Yesterday our city had a major water line break which caused an outage of water to the entire city, except those few who have wells in city limits (Thanks Dad!). I think that the water was restored sometime yesterday evening between 6 and 8. So here I am this morning at the office bleeding the water lines, and watering our green friends who are not very pleased that they missed the regular Wednesday shower. If you have read any of my blogs about our office, you know my opinion is that it is the most perfect office that ever officed. I did start to think though about what would kinds of buildings are appropriate for what types of offices. This could go into a whole year long blog series, I am sure, but for now, I want to look at 2 of them. Old house offices as opposed to a building devoted for offices. Both of which I have experience with, so while this is an opinion, it is a more educated opinion.
Office Buildings as Offices
Let’s begin with buildings that are built with the sole purpose of being for offices. Companies that have several employees greatly benefit from having the space to accommodate more people. These usually consist of some actual closed-in offices, and open spaces for cubicles. You can fit more people into a workspace this way. Think about it like this. If you own a chain of stores and you have a main corporate office, which of these buildings make money? The corporate office is necessary for accounting, human resources, media, marketing, and those types of things, but the products you sell and make money on are at the stores. The stores are where your money is made. That is where you spend the money. You spend the money on those to make them bigger, cleaner, brighter, hold more equipment, and all of these wonderful things that we shoppers expect.
While your corporate office is important, it does not make the money. It does not even house the money unless you have a vault in it and do not have a bank. It is a necessary building to have, and not a waste of money, but you would not be wise to put more money into your office than you do your actual stores. Spend the most money where your money is made the most. It just makes sense to me.
Of course as a business grows, you need more space. I have heard and seen employees sharing offices, and even cubicles, because that department just exploded with growth and there was nowhere to put more people. This may not be a very good situation long term. I do not personally do well with someone else crammed into my work space, and I have seen the fallout when that happens. If you do not remedy that situation as soon as possible, you will not have to worry about not having enough room for long. Amenities in offices like gyms, cafeterias, lounges, etc., are really great ideas and wonderful incentives, but do you honestly have the space for it? Just ponder that for a moment, and move on to our second type of office building when ready.
Old Houses as Offices
Who doesn’t love an old house? They have a charming and lived-in atmosphere. One difference I see from where I have worked before to now is that in an office building, you get to your office building and go inside your cubicle. No windows. No natural lighting. Someone either has the thermostat turned onto Glacier or Face of the Sun, and by the time you have been at your desk just long enough to see your log in screen show up on your monitor, you are ready to leave.
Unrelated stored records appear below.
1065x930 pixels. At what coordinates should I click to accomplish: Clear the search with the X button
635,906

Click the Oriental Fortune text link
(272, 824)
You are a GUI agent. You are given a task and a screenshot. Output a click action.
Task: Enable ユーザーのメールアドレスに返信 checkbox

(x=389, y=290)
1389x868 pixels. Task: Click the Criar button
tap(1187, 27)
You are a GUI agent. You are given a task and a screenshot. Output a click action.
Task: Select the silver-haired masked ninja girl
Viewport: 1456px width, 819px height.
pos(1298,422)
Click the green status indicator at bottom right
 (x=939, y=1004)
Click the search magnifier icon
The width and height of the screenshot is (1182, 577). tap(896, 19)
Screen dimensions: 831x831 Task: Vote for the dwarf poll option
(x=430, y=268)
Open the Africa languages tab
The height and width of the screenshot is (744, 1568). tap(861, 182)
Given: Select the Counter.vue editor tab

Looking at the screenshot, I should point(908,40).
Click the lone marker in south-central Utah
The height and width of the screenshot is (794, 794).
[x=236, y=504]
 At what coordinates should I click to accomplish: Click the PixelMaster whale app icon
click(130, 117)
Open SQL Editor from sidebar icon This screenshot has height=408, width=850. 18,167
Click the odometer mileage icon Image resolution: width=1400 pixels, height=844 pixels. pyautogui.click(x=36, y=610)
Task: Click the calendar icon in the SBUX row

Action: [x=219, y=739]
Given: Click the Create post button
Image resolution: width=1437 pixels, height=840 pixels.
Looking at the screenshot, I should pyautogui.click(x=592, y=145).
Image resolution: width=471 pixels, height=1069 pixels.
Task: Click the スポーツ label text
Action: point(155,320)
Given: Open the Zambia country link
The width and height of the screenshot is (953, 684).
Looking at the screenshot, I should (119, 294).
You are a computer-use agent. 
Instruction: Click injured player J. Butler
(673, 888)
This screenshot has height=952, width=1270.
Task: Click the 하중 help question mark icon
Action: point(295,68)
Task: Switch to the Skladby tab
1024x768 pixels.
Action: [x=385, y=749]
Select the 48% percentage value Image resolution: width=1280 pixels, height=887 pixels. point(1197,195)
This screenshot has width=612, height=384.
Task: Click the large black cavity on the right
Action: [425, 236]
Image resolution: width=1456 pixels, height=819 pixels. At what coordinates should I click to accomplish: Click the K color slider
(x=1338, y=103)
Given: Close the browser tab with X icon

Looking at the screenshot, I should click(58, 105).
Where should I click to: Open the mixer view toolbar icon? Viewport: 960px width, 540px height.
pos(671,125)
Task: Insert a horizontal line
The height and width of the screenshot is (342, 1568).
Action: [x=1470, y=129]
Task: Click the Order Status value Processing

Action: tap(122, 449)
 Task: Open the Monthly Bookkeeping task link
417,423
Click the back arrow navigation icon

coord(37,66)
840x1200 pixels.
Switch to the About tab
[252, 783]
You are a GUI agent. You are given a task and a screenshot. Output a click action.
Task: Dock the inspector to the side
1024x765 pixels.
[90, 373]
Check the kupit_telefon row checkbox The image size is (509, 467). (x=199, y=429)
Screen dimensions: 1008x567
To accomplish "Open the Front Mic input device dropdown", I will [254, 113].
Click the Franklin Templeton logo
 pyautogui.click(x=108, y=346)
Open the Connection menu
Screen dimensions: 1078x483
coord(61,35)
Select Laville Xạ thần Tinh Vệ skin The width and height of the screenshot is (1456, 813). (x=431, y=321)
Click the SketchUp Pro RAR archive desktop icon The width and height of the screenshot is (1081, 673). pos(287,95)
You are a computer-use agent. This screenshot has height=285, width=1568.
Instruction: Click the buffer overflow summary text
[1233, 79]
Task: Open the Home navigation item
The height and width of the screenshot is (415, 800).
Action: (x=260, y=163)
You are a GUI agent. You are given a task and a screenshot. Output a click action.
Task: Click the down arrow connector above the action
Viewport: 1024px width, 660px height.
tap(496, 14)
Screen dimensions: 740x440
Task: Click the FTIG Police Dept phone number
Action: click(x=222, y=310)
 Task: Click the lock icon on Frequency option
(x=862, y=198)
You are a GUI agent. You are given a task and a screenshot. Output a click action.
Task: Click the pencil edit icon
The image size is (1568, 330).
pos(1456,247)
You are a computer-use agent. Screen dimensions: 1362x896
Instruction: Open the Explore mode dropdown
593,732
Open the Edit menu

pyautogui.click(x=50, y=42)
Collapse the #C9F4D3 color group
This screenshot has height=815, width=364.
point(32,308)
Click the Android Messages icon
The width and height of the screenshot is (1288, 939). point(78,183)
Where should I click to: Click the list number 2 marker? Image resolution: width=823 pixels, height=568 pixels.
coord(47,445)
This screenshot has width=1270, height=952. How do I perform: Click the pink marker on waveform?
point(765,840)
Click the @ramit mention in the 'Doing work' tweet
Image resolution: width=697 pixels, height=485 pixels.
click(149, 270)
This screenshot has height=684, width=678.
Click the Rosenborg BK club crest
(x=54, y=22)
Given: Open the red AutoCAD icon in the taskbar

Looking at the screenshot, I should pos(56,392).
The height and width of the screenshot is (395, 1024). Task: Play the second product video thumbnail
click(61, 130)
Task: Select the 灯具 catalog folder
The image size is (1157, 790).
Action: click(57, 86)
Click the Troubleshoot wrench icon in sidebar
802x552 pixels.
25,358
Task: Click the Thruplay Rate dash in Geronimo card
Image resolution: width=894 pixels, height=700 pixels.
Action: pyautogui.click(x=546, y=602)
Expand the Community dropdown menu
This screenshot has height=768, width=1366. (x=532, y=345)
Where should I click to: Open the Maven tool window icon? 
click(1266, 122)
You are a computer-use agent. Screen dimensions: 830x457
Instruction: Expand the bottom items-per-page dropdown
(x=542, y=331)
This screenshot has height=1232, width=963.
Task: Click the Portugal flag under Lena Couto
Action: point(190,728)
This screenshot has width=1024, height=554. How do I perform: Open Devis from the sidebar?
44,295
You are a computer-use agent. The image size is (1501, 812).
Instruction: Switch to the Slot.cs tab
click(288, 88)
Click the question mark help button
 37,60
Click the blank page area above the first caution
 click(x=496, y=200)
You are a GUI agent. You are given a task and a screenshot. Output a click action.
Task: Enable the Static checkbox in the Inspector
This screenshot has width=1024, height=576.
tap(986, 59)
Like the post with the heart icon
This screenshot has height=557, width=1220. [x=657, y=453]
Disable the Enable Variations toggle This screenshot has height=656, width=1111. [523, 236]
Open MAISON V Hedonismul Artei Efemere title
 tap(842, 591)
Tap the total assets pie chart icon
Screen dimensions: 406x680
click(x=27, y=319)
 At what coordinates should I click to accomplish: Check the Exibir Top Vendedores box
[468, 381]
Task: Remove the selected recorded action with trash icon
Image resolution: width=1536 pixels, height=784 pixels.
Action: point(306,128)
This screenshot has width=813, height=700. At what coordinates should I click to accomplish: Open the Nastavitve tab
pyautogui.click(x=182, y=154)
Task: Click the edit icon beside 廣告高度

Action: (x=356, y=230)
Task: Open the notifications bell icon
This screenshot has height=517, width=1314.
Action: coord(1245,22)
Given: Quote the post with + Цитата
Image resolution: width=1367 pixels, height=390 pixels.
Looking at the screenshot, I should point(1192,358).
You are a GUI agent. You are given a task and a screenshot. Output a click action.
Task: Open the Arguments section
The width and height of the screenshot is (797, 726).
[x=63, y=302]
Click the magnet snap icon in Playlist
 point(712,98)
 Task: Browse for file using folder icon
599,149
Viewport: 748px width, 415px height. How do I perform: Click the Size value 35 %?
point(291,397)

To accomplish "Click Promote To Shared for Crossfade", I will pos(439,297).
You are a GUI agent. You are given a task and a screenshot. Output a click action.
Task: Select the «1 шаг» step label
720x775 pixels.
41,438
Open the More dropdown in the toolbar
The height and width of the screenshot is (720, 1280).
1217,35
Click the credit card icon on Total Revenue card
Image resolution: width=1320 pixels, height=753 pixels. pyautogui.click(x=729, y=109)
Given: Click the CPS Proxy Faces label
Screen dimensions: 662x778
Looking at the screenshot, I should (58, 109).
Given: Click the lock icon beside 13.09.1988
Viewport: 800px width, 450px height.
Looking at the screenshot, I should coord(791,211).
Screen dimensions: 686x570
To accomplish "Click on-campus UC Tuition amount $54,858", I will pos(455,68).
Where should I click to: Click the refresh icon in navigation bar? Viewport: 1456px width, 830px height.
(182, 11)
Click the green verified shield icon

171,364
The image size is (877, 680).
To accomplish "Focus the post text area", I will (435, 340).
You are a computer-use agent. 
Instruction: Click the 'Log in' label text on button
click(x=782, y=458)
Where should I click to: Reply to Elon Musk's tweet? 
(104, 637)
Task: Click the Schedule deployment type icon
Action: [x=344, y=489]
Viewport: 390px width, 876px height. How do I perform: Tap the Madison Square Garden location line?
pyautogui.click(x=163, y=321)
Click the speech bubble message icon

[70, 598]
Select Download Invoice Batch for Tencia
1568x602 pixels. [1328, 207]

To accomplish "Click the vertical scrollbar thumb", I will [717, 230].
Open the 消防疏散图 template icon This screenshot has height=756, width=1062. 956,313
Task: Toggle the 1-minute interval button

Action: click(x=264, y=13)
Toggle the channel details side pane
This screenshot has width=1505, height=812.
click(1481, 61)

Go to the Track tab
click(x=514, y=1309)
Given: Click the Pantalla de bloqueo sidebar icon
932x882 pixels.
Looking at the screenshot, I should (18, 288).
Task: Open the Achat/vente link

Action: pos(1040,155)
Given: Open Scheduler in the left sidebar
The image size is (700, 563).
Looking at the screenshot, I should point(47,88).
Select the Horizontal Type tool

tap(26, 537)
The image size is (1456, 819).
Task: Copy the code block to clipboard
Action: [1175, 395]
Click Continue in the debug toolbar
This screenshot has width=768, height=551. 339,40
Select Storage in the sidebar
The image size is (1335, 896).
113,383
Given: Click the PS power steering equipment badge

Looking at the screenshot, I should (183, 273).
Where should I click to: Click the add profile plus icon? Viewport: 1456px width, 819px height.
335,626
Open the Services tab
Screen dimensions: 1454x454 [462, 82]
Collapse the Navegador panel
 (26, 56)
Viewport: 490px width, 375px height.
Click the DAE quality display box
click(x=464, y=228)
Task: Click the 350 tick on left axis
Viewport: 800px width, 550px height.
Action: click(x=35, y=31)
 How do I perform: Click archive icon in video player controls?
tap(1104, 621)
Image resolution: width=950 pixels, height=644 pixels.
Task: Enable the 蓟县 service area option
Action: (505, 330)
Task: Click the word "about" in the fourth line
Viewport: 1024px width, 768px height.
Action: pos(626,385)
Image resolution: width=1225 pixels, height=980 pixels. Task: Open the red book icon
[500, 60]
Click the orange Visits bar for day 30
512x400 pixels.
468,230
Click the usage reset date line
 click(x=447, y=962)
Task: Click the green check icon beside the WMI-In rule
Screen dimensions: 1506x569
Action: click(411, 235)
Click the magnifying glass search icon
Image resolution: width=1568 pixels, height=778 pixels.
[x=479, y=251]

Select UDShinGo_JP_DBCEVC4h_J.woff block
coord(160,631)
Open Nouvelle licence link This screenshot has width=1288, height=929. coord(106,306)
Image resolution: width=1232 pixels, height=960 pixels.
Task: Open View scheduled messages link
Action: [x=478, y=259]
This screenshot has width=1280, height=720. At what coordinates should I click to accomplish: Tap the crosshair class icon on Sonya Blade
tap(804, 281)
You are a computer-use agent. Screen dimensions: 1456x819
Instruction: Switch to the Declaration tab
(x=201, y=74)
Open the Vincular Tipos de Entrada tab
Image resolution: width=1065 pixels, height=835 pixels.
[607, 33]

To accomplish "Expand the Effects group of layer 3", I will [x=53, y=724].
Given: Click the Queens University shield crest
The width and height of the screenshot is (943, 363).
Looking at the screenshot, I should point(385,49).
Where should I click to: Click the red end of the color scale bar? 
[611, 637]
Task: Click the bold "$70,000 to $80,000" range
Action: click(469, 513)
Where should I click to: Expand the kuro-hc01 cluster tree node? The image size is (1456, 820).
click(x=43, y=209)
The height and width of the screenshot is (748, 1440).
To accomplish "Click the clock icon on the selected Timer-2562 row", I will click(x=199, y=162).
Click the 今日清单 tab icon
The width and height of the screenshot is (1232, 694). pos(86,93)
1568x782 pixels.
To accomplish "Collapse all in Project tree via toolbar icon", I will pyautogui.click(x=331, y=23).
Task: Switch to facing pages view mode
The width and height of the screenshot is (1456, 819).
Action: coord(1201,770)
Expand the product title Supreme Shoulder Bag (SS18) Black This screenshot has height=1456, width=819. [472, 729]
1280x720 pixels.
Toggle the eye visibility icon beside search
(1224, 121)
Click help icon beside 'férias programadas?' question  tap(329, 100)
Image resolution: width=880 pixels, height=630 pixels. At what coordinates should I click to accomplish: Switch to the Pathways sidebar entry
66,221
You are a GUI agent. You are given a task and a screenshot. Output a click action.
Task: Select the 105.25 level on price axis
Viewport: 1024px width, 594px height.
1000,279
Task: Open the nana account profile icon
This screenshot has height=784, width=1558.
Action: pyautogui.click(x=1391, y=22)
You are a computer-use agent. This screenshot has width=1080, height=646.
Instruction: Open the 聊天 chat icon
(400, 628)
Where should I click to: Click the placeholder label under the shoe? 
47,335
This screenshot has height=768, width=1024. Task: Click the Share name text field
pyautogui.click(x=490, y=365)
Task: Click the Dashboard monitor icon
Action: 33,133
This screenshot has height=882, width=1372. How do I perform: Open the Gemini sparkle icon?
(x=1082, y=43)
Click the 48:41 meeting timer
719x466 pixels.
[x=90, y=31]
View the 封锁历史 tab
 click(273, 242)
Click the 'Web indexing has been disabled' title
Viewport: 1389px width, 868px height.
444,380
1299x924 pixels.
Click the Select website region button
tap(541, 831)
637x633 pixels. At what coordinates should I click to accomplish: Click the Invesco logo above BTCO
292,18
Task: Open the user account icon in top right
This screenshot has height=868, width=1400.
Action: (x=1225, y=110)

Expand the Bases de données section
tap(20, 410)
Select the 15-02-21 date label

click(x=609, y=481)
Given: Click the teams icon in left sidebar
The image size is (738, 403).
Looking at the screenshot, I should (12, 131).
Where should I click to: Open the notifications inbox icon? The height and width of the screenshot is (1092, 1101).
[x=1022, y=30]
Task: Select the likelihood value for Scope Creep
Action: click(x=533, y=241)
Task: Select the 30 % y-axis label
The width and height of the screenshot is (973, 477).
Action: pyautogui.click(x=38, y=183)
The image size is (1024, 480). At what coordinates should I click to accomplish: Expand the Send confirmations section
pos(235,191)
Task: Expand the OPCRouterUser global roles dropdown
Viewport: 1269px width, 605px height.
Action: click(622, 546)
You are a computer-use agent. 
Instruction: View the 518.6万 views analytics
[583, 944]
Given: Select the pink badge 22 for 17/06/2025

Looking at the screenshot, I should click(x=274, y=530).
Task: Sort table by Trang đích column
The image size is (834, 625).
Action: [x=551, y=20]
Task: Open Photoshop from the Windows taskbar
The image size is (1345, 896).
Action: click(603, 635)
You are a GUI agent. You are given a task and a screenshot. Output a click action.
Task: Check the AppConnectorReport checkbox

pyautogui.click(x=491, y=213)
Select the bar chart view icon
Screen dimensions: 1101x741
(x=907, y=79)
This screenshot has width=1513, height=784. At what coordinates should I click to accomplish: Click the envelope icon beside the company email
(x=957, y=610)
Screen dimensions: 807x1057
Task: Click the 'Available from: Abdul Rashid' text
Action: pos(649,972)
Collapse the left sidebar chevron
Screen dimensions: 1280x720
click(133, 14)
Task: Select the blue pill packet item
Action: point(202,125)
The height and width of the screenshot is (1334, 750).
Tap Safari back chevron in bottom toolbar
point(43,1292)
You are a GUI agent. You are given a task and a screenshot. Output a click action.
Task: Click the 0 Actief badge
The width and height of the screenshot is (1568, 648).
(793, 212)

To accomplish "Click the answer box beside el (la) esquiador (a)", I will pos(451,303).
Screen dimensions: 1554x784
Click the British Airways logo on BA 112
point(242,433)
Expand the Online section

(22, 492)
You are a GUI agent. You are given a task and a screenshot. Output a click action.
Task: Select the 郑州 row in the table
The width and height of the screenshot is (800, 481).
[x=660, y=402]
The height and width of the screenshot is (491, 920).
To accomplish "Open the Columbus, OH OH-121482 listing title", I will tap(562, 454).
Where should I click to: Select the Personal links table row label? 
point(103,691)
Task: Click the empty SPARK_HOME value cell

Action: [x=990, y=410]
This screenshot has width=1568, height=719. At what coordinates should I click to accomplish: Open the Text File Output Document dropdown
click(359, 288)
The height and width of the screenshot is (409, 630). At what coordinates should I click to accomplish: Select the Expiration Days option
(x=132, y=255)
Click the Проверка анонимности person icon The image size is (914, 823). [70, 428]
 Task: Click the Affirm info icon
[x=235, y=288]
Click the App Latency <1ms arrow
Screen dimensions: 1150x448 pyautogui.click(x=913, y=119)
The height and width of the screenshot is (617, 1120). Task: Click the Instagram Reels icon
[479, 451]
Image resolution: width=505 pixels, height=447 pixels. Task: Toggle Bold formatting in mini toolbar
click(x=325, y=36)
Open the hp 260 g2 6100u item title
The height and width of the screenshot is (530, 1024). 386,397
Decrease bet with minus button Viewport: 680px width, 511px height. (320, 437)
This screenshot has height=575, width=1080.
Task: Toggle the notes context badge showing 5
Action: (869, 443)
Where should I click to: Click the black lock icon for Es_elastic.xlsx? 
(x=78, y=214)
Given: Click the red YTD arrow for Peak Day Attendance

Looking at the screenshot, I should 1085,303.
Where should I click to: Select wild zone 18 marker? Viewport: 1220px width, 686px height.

Now travel with me to an old house. There’s lots of natural light, I have had days of never turning the light on in my office, because I didn’t need it. One thermostat that we can all agree on, with fans available that help move the air around. It is a more comfortable setting being “at home,” and I find myself looking up and thinking “Wow! I just got here! How is it already 4 pm?”
We could probably fit another person into my office, and we have an empty office at the back of the house, plus the office for Lee and Sue Ann, and the two rooms upstairs that are occupied by Andress and Three. So we still have a little room to grow here. We have a full kitchen, and the back yard is a great place to take a break. We have birds and plants, and different things to look at when we have to look away from the monitor for five minutes.
Would Lee be wise to build a gym here, or to hire a chef? No. I don’t think so and would try to talk him out of it (not just because I hate gyms). I also love food, but would still talk him out of chef. As bitter as those words look coming from me, I hold fast. As much as I love this office, it doesn’t actually make the money. The houses we are invested in do, though. The money needs to go there.
Happy to Be Here
Our set up here is perfect for where we are at this time. We are not cramped, an we have what we need to be comfortable. Most people walk in and the change on their face from “I don’t know how to talk to these people,” to “I could live right here!” is visible in most cases. I want visitors to see how homey our office is. We maintain a functional office that you could take a comfortable nap in (first hand experience one long Saturday), but business is still conducted.
In the corporate world, you may need those large marbled walls to exude that you are ready to acquire more of whatever it is you’re selling. In our business I will steal a quote from Lee that I think he got from someone else, “You want to look like you can buy the house, not the neighborhood.” In another business like a chain business, you might want to look like you could buy the whole county.
For us Hermits, we can buy your house, and we can also match you with a house that will earn the title of home when we are done with it.